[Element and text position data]
____________________

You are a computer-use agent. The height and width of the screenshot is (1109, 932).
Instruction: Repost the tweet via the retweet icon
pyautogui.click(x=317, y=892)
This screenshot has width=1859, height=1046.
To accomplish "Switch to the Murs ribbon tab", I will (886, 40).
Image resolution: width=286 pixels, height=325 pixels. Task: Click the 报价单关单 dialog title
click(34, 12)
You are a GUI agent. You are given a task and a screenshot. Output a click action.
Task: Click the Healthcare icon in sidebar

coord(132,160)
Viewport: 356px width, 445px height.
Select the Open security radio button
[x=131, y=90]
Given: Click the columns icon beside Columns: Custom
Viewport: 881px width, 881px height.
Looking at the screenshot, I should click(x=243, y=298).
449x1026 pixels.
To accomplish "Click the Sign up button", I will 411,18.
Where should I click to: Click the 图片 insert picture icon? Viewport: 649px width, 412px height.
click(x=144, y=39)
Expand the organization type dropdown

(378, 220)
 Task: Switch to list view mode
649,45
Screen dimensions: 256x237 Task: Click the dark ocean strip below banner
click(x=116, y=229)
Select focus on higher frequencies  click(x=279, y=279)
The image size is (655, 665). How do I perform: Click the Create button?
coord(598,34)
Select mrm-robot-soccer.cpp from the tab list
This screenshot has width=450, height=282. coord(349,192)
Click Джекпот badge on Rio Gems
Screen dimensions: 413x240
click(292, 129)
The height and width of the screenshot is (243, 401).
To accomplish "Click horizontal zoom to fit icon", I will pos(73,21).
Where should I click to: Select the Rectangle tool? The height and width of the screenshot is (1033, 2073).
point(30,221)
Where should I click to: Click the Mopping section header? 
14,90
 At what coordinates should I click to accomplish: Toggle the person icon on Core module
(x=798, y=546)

____________________

Convert the lines above into a JSON list of strings, one string per line, skipping any blank lines.

[
  "You are a computer-use agent. The height and width of the screenshot is (1109, 932).",
  "Instruction: Repost the tweet via the retweet icon",
  "pyautogui.click(x=317, y=892)",
  "This screenshot has width=1859, height=1046.",
  "To accomplish \"Switch to the Murs ribbon tab\", I will (886, 40).",
  "Image resolution: width=286 pixels, height=325 pixels. Task: Click the 报价单关单 dialog title",
  "click(34, 12)",
  "You are a GUI agent. You are given a task and a screenshot. Output a click action.",
  "Task: Click the Healthcare icon in sidebar",
  "coord(132,160)",
  "Viewport: 356px width, 445px height.",
  "Select the Open security radio button",
  "[x=131, y=90]",
  "Given: Click the columns icon beside Columns: Custom",
  "Viewport: 881px width, 881px height.",
  "Looking at the screenshot, I should click(x=243, y=298).",
  "449x1026 pixels.",
  "To accomplish \"Click the Sign up button\", I will 411,18.",
  "Where should I click to: Click the 图片 insert picture icon? Viewport: 649px width, 412px height.",
  "click(x=144, y=39)",
  "Expand the organization type dropdown",
  "(378, 220)",
  " Task: Switch to list view mode",
  "649,45",
  "Screen dimensions: 256x237 Task: Click the dark ocean strip below banner",
  "click(x=116, y=229)",
  "Select focus on higher frequencies  click(x=279, y=279)",
  "The image size is (655, 665). How do I perform: Click the Create button?",
  "coord(598,34)",
  "Select mrm-robot-soccer.cpp from the tab list",
  "This screenshot has width=450, height=282. coord(349,192)",
  "Click Джекпот badge on Rio Gems",
  "Screen dimensions: 413x240",
  "click(292, 129)",
  "The height and width of the screenshot is (243, 401).",
  "To accomplish \"Click horizontal zoom to fit icon\", I will pos(73,21).",
  "Where should I click to: Select the Rectangle tool? The height and width of the screenshot is (1033, 2073).",
  "point(30,221)",
  "Where should I click to: Click the Mopping section header? ",
  "14,90",
  " At what coordinates should I click to accomplish: Toggle the person icon on Core module",
  "(x=798, y=546)"
]